- The paper introduces a novel DSIC technique incorporating an auxiliary receiver chain and a shared oscillator to mitigate phase noise and reduce self-interference.
- It demonstrates a 30dB reduction in residual SI and a 76% rate improvement at 20dBm transmit power compared to half-duplex systems.
- The study thoroughly analyzes impairments like nonlinear distortions and quantization noise to validate the DSIC method's robustness in realistic IEEE 802.11 scenarios.
Overview of All-Digital Self-Interference Cancellation for Full-Duplex Systems
The paper presents a novel digital self-interference cancellation (DSIC) technique for full-duplex (FD) systems, which holds the potential to significantly enhance spectral efficiency by allowing simultaneous transmission and reception on the same frequency channel. Unlike conventional half-duplex systems, FD systems are constrained by the self-interference (SI) signal generated by the proximity of the transmitting and receiving antennas. Efficient self-interference cancellation is crucial to achieving the theoretical doubling of spectral efficiency in FD systems.

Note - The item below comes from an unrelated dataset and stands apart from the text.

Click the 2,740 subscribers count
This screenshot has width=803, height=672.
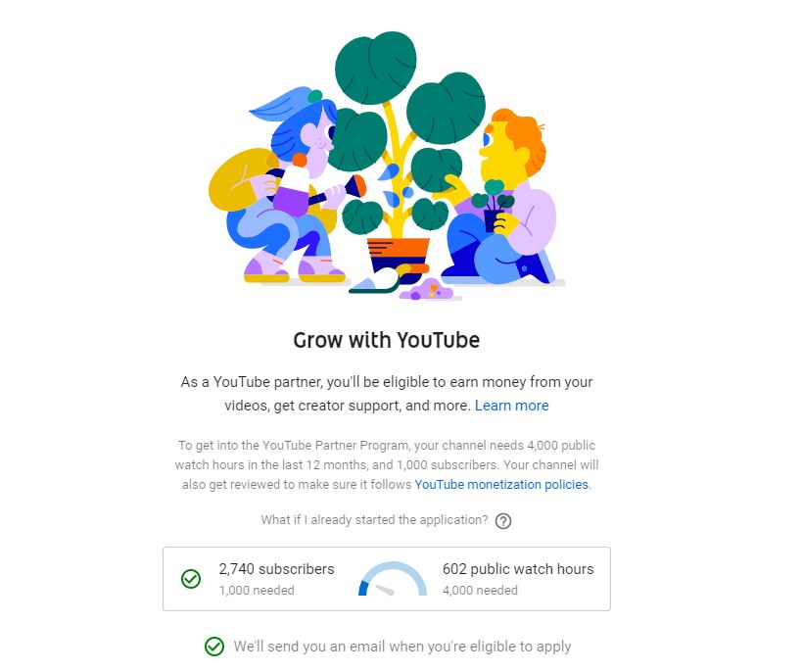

Key Contributions and Methodology
The authors introduce an innovative FD architecture incorporating an auxiliary receiver chain that creates a digital-domain copy of the transmitted radio frequency (RF) self-interference signal. This architecture enables the digital cancellation of the SI signal, alongside any associated impairments originating from the transmitter and receiver. Notably, the proposed scheme employs a common oscillator shared across auxiliary and primary receiver chains to mitigate receiver phase noise—a prevalent issue jeopardizing the performance of traditional DSIC methods.

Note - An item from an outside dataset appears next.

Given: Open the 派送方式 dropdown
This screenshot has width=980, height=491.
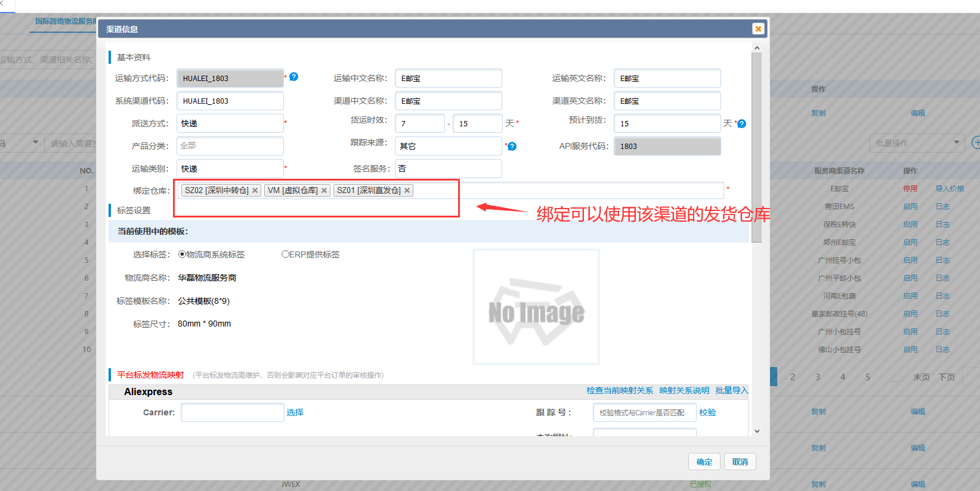Looking at the screenshot, I should tap(230, 123).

A comprehensive analysis of the proposed technique evaluates its efficacy in suppressing the SI signal to levels approximately 3dB above the receiver noise floor. This, in turn, leads to a substantial rate improvement—up to 76% compared to traditional half-duplex systems when operating at 20dBm transmit power.

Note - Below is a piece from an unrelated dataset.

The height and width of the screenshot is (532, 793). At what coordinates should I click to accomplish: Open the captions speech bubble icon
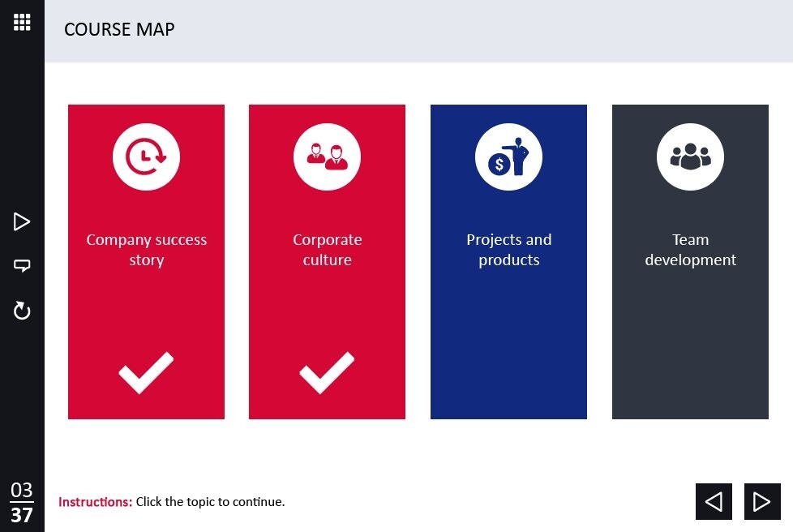(x=22, y=265)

Experimental and Numerical Insights
The authors provide a thorough analytical and numerical examination of the impact various impairments have on the cancellation capability of the proposed architecture. They explore receiver and transmitter nonlinearities, phase noise, Gaussian and quantization noise, and channel estimation errors, identifying these as critical factors influencing DSIC performance. The paper outlines strategies for mitigating these challenges, including the implementation of nonlinearity estimation algorithms and digital-domain cancellation procedures.
Analytical results, combined with system simulations based on IEEE 802.11 specifications, demonstrate that this DSIC architecture is resilient under various realistic transceiver conditions. The paper delineates conditions under which the proposed technique outperforms state-of-the-art alternatives, providing up to 30dB reduction in residual SI power due to the effective handling of phase noise and nonlinear distortion.
Implications and Future Work
The introduction of this DSIC technique has significant implications for future wireless communications, including implications for 5G and beyond. By effectively facilitating FD operations at low complexity and reduced power consumption, the architecture could see widespread adoption across a variety of wireless infrastructure setups. Furthermore, the technique has the potential for application in cognitive radios, MIMO systems, and millimeter-wave communications, where efficient spectrum utilization is paramount.
Future investigations could delve into optimizing this architecture for integration with advanced MIMO techniques, exploring different antenna configurations, and improving passive suppression strategies to further reduce receiver distortion. Given the rapid evolution of wireless technology, ongoing refinements and additional field tests will be essential to identify and overcome any remaining limitations, particularly in high-density or heterogeneous network environments.
In conclusion, the research presented in this paper propounds a robust framework for enhancing the performance and feasibility of full-duplex systems, offering substantive progress towards overcoming one of the most challenging impediments—self-interference cancellation.